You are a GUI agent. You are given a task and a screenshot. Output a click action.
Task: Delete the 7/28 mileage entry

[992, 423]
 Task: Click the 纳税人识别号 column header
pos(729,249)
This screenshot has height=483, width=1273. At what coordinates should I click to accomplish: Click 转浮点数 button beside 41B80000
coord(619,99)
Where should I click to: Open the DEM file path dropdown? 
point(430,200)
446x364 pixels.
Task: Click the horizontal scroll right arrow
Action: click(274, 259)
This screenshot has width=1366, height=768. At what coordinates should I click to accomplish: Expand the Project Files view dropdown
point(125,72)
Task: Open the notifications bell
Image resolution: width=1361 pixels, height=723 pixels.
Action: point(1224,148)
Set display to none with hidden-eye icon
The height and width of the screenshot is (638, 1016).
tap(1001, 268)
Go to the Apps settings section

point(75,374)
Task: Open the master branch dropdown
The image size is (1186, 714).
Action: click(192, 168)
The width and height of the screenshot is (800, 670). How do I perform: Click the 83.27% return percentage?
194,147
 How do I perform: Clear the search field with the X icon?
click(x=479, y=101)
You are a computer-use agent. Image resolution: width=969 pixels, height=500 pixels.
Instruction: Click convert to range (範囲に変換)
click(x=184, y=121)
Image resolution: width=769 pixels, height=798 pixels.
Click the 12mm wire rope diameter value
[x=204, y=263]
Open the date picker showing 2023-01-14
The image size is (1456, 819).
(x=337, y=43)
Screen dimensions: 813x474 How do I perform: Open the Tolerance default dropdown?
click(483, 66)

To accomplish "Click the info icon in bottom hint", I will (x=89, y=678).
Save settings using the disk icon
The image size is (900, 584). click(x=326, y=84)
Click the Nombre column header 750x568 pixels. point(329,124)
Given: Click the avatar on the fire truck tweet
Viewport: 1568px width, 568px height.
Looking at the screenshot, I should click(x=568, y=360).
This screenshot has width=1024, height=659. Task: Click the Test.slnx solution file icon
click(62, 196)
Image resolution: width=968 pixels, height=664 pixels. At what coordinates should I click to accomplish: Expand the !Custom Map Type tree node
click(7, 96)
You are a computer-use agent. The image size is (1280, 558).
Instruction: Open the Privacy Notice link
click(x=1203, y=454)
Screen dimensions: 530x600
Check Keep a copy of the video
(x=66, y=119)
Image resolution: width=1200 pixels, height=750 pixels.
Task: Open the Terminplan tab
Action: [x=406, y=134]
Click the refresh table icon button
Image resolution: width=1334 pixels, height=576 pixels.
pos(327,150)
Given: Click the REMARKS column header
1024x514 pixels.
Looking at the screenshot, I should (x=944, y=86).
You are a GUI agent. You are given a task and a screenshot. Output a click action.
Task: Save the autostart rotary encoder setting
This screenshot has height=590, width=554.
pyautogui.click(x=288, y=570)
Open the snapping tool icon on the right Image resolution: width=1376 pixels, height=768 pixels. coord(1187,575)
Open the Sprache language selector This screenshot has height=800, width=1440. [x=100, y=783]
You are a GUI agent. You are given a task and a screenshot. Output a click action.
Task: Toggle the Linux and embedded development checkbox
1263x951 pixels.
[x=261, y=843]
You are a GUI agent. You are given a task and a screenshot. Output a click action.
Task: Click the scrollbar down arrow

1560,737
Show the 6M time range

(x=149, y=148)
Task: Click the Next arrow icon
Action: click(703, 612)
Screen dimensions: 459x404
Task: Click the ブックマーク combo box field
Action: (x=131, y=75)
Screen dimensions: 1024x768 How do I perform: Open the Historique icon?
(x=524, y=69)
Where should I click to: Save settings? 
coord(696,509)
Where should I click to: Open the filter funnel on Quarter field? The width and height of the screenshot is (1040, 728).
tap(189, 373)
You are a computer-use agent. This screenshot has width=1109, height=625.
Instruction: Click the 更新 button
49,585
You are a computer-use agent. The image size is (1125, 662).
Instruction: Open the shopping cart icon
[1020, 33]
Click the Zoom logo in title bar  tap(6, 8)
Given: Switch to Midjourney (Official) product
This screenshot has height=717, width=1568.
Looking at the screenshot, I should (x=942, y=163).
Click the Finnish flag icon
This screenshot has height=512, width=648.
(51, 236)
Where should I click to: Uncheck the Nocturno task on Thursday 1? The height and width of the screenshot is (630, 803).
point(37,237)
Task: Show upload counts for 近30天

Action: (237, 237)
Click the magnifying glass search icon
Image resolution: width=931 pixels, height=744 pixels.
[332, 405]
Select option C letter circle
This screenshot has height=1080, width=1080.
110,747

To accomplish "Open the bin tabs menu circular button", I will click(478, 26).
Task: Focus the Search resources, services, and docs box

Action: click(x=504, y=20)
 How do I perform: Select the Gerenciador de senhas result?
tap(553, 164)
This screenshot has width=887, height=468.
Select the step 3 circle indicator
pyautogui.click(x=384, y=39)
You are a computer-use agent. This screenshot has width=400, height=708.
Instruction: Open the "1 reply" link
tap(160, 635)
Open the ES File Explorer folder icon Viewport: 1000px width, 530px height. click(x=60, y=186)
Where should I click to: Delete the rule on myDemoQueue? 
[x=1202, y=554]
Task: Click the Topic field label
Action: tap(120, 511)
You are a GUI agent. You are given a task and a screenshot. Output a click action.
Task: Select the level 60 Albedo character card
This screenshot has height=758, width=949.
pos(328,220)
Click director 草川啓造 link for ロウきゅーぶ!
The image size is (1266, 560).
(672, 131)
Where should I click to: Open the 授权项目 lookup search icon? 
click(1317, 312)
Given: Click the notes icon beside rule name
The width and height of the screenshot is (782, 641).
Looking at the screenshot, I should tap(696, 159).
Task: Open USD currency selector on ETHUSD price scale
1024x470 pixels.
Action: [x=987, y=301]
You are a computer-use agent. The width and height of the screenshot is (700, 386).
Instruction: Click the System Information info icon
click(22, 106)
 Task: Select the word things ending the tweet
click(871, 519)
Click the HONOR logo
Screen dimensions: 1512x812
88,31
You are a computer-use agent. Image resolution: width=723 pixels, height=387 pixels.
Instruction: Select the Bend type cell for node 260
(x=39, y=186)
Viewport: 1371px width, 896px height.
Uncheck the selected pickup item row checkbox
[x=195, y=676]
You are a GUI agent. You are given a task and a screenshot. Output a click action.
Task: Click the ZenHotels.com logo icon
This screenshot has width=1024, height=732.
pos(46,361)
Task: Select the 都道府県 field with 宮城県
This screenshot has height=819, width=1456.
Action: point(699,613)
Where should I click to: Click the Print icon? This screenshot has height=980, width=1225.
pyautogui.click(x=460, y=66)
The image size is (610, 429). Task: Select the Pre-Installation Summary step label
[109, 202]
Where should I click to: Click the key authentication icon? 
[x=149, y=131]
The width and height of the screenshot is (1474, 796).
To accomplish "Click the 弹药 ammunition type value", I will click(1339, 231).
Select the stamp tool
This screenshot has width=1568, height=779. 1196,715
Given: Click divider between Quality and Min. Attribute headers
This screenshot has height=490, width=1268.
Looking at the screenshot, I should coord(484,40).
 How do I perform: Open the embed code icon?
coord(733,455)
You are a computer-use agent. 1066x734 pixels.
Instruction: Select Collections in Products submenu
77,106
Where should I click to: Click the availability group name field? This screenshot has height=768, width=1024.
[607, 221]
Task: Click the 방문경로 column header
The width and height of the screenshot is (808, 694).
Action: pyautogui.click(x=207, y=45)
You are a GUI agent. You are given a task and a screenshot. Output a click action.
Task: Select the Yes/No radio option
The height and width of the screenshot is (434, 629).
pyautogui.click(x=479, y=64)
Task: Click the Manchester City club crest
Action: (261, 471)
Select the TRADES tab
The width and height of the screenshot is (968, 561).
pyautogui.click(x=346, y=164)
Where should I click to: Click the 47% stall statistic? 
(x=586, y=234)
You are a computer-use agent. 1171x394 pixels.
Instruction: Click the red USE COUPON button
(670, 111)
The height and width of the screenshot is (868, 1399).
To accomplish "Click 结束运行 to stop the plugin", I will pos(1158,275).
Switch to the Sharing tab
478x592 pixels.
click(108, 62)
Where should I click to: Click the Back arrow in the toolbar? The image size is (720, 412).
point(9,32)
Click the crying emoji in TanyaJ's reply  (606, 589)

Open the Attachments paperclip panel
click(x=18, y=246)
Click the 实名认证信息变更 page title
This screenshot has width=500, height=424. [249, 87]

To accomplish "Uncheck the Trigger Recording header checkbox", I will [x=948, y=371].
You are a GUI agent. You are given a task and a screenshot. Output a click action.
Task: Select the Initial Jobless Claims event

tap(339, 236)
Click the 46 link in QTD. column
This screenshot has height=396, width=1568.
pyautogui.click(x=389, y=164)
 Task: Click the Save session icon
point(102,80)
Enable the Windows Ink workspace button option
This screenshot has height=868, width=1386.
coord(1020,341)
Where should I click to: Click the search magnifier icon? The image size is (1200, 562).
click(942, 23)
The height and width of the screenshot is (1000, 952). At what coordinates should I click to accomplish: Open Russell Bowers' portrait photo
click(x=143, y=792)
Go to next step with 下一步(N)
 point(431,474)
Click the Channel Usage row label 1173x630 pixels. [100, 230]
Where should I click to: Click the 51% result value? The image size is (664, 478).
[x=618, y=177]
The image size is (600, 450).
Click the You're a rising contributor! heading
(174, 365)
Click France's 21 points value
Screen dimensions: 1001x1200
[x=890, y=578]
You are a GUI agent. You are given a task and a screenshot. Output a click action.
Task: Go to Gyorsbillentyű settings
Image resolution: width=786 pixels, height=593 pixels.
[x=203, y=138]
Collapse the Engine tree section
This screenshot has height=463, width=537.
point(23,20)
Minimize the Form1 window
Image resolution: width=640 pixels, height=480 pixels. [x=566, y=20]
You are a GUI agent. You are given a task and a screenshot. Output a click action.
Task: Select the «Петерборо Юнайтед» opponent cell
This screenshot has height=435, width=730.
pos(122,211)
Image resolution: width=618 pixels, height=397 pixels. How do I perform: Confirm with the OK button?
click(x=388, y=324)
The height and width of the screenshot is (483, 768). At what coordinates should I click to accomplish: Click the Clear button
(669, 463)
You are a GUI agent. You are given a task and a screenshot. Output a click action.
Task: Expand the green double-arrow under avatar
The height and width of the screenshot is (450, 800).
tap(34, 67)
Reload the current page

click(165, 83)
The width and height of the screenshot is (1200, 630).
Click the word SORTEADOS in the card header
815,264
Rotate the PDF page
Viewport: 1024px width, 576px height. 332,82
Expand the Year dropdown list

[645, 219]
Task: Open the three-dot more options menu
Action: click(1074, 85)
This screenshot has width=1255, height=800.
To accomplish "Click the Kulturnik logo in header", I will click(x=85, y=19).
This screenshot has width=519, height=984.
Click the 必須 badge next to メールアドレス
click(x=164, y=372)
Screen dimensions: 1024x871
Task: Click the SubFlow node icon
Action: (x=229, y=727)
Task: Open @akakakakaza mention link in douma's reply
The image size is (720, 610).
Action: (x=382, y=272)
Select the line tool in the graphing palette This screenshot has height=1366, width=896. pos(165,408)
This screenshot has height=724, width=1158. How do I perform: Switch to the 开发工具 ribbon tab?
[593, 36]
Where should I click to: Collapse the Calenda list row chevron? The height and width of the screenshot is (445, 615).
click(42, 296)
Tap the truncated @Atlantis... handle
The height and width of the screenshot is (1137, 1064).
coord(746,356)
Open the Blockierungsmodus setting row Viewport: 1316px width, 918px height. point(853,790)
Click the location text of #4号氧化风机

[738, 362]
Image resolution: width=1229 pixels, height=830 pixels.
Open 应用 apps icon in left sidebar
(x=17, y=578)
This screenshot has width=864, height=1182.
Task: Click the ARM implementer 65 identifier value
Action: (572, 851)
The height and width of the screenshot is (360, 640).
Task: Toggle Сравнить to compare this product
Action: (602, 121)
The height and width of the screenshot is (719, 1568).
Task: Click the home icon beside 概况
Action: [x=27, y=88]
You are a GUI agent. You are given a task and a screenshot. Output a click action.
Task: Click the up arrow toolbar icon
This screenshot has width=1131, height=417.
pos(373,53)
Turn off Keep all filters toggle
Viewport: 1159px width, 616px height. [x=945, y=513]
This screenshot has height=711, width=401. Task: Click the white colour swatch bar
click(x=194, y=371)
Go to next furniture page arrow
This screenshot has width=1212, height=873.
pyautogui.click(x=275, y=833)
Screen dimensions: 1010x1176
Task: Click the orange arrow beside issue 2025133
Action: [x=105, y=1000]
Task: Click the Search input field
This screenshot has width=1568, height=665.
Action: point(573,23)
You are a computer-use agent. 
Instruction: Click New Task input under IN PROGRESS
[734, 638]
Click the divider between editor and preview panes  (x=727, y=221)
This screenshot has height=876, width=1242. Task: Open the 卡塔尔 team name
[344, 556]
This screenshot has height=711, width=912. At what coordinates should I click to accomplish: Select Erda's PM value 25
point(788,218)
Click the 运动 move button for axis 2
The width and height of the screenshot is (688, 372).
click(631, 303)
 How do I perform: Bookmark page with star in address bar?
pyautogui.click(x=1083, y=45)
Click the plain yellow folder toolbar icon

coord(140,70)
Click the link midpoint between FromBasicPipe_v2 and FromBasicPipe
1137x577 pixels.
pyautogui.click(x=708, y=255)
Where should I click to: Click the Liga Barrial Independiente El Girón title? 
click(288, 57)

|---|

▸ **WORK TASK**
Starting at the line with "The image size is (600, 450)." and ending at the line with "Task: Go to Gyorsbillentyű settings", print each line of the listing above exactly, with no other lines.

▸ **TASK RESPONSE**
The image size is (600, 450).
Click the You're a rising contributor! heading
(174, 365)
Click France's 21 points value
Screen dimensions: 1001x1200
[x=890, y=578]
You are a GUI agent. You are given a task and a screenshot. Output a click action.
Task: Go to Gyorsbillentyű settings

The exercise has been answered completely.